§ Consegna 1: Estrai dal testo fornito, senza alcuna modifica, il passo che va da "Diversamente il bocca di" fino a "addosso è impossibile.".
§ Consegna 2: Secondo il testo fornito, chi definisce le espressioni elmo da giostra ed elmo da torneo, e in quale opera?
== Testo fornito
Ho imparato che nel corso del Quattrocento (ma forse anche prima) a differenti tipi di gioco guerresco ovviamente le armi da offesa ma anche le protezioni si andavano specializzando in base alla natura dell’attività ludico-marziale che caratterizzava ciascuno di essi. Grande importanza avevano in tal senso le caratteristiche dell’elmo. Mi soffermerò sulle due principali che il Boccia nel suo dizionario terminologico definisce elmo da giostra ed elmo da torneo, quest’ultimo meglio noto come a bocca di rana. Sorvolando sul significato intimo della terminologia che ci porterebbe a dilungarci su che differenza passa fra giostra e torneo, esaminiamo le caratteristiche strutturali ed il campo d’uso di questi due tipi di protezione della testa. L’elmo da giostra consiste in una protezione globulare, anche se spesso piuttosto voluminosa, con l’apertura anteriore a tutta faccia protetta da una graticola di stecche verticali ed orizzontali che si incrociano lasciando molti spazi vuoti ed una visibilità ottimale. Va da sé che detta forma ha subito una miriade di varianti anche molto consistenti. Si tratta della più adatta delle protezioni del capo quando ci si deve difendere, in una mischia tutta agilità e volteggiar di cavalli, dalle botte di un’arma corta quale una spada, una mazza o una clava d’acciaio o cortesi di legno che siano.

– Elmo da torneo. Illustrazione da Le Livre des Tournois du Roi René.

– Elmi da torneo del tipo “a griglia” (XV e XVI sec.). Archivio iconografico dell’autore

Diversamente il bocca di rana ampio e pesantissimo, talvolta davvero gigantesco, è concepito per provvedere all’incolumità di un folle che, vuoi in campo aperto vuoi alla palanca, si getta spron battuto contro un contendente che, come lui, con una poderosa lancia (anche se a punta piatta) lo sfida al gioco di centrare la targa altrui, o a spezzare detta lancia, o a disarcionarsi, o magari una delle tre cose a piacere! A questo serve il pesante elmo da giostra e per questo ha quella forma e quelle dimensioni: la vista attraverso la feritoia (la bocca) è scarsissima, la mobilità zero, armeggiare mazza in mano con questa sorta di scafandro addosso è impossibile.
====
== Righe di dati
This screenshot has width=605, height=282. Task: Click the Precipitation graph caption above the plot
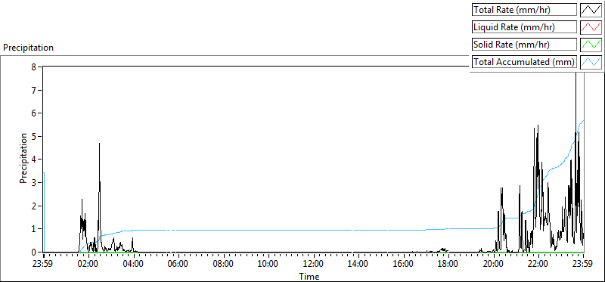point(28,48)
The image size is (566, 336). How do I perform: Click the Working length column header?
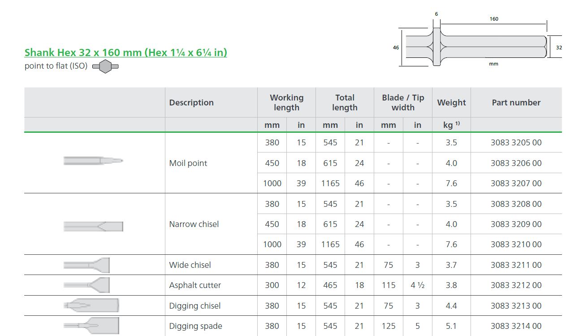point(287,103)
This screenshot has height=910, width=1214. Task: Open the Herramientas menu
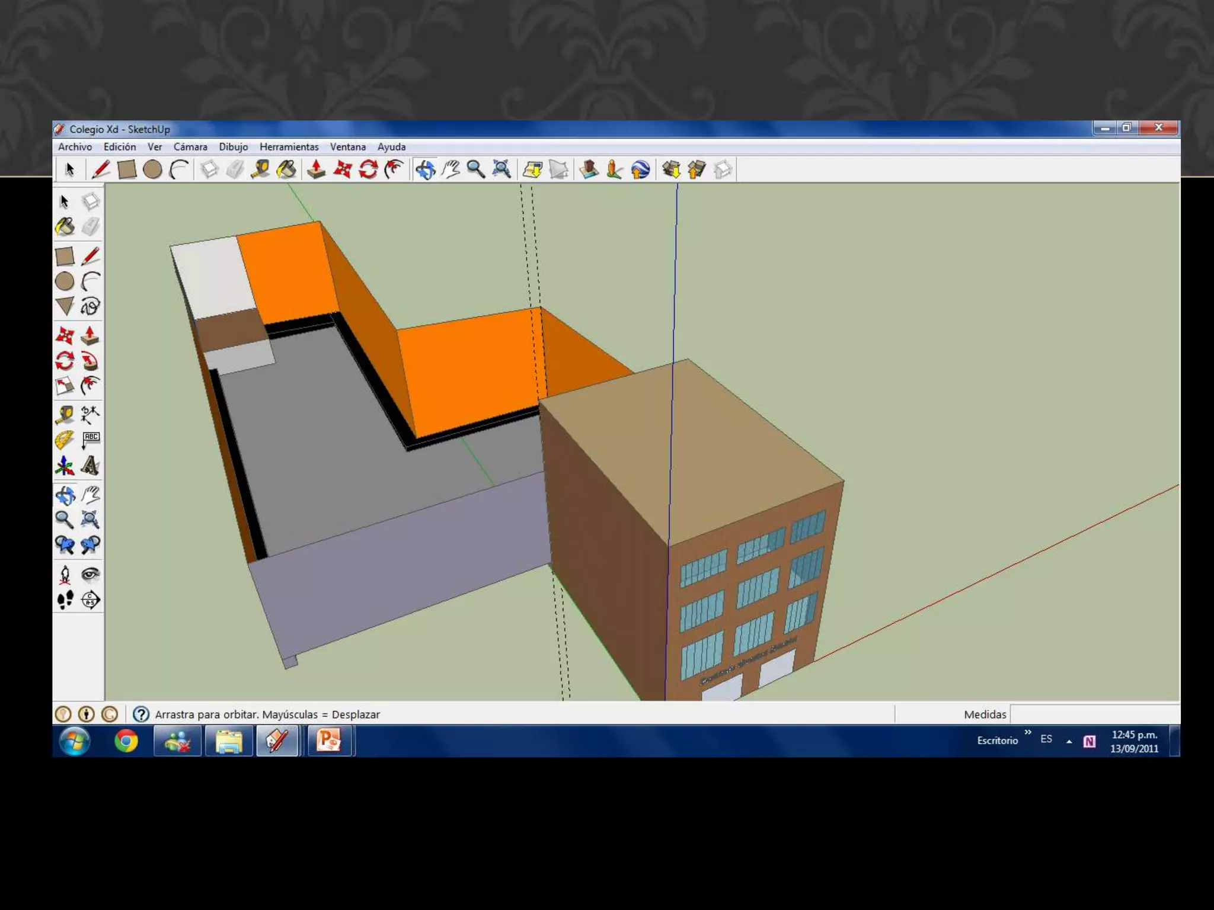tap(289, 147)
====
§ Risposta scritta 1:
Diversamente il bocca di rana ampio e pesantissimo, talvolta davvero gigantesco, è concepito per provvedere all’incolumità di un folle che, vuoi in campo aperto vuoi alla palanca, si getta spron battuto contro un contendente che, come lui, con una poderosa lancia (anche se a punta piatta) lo sfida al gioco di centrare la targa altrui, o a spezzare detta lancia, o a disarcionarsi, o magari una delle tre cose a piacere! A questo serve il pesante elmo da giostra e per questo ha quella forma e quelle dimensioni: la vista attraverso la feritoia (la bocca) è scarsissima, la mobilità zero, armeggiare mazza in mano con questa sorta di scafandro addosso è impossibile.

§ Risposta scritta 2: Le definisce il Boccia nel suo dizionario terminologico.